Staatsregierung verstärkt Schutz jüdischer Einrichtungen in Bayern

Die Bayerische Staatsregierung stellt weitere drei Millionen Euro zum Ausbau der technischen Sicherung von jüdischen Einrichtungen zu Verfügung. Gemeinsam mit den jüdischen Gemeinden soll nun eine Neubewertung der Gefährdungslage erfolgen.

Symbolbild

Die Bayerische Staatsregierung steht fest an der Seite der jüdischen Gemeinden.
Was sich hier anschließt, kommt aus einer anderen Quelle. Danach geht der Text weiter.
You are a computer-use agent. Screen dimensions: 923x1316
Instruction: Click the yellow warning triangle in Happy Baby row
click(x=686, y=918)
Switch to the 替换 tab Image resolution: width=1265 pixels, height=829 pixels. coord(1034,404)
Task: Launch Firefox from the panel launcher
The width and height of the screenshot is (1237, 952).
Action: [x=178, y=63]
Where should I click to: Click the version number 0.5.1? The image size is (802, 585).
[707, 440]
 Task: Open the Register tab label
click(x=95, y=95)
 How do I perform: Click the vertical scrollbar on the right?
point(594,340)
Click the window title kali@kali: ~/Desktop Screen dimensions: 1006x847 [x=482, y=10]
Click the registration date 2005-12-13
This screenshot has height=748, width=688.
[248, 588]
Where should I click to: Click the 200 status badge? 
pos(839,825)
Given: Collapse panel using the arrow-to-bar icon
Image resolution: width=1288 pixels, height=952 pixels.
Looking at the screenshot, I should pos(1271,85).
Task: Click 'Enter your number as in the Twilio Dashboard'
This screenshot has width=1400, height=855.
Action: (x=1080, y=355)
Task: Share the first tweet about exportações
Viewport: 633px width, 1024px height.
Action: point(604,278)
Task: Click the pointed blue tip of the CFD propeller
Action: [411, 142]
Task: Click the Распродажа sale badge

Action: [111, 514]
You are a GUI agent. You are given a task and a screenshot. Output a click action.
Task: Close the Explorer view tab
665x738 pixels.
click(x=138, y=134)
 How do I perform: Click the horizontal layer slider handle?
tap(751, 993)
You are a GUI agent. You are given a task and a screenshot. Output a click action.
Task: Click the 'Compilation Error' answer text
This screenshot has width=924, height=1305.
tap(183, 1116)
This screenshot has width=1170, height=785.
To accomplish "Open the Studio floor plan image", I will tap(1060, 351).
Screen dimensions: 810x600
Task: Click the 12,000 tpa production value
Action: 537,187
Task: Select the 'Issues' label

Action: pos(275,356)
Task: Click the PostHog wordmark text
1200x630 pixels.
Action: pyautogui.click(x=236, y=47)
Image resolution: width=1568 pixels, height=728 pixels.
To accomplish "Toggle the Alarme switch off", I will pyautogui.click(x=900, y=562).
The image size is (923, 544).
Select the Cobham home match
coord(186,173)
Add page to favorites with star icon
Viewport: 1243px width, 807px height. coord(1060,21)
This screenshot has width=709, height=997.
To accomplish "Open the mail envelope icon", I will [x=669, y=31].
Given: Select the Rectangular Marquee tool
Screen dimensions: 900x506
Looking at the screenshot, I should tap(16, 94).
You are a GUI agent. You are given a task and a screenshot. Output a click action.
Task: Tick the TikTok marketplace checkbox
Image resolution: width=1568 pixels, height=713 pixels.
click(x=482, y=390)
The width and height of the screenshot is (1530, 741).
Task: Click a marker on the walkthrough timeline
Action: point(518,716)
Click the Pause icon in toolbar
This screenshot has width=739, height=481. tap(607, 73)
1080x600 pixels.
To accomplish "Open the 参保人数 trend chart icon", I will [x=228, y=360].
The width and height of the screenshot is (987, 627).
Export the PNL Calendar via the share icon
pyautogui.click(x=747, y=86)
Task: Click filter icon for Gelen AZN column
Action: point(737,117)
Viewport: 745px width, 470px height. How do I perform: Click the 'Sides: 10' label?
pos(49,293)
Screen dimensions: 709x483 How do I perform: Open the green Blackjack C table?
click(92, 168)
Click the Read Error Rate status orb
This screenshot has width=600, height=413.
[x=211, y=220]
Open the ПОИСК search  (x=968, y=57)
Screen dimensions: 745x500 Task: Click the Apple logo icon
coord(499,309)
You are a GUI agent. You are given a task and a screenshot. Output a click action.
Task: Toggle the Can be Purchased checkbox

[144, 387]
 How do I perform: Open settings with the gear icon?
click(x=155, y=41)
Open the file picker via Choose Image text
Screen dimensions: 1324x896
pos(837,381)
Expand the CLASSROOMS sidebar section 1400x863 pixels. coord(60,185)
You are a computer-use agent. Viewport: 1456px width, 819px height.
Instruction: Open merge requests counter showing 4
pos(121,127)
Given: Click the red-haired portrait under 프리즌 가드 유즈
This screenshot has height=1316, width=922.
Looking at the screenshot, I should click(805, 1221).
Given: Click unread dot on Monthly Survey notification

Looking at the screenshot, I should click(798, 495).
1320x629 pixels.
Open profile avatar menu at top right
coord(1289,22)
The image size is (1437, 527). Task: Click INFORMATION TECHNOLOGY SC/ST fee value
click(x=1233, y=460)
Jüdische Menschen prägen das Leben in Bayern seit Jahrhunderten, Bayern ist ihre Heimat. Der jüdisch-christliche Wertekanon ist das Fundament unseres Miteinanders in Demokratie, Freiheit und Frieden. Für jegliche Formen von Extremismus, antisemitischen Gesinnungen und Strömungen ist in Bayern kein Platz. Der menschenverachtende antisemitische Angriff auf die Synagoge in Halle a. d. Saale macht tief betroffen. Die Staatsregierung gedenkt der Opfer des Angriffs und ergreift alle erforderlichen Maßnahmen, um jüdische Einrichtungen in Bayern zu schützen und sichere Gebete, sichere Veranstaltungen und ein sicheres Leben zu garantieren.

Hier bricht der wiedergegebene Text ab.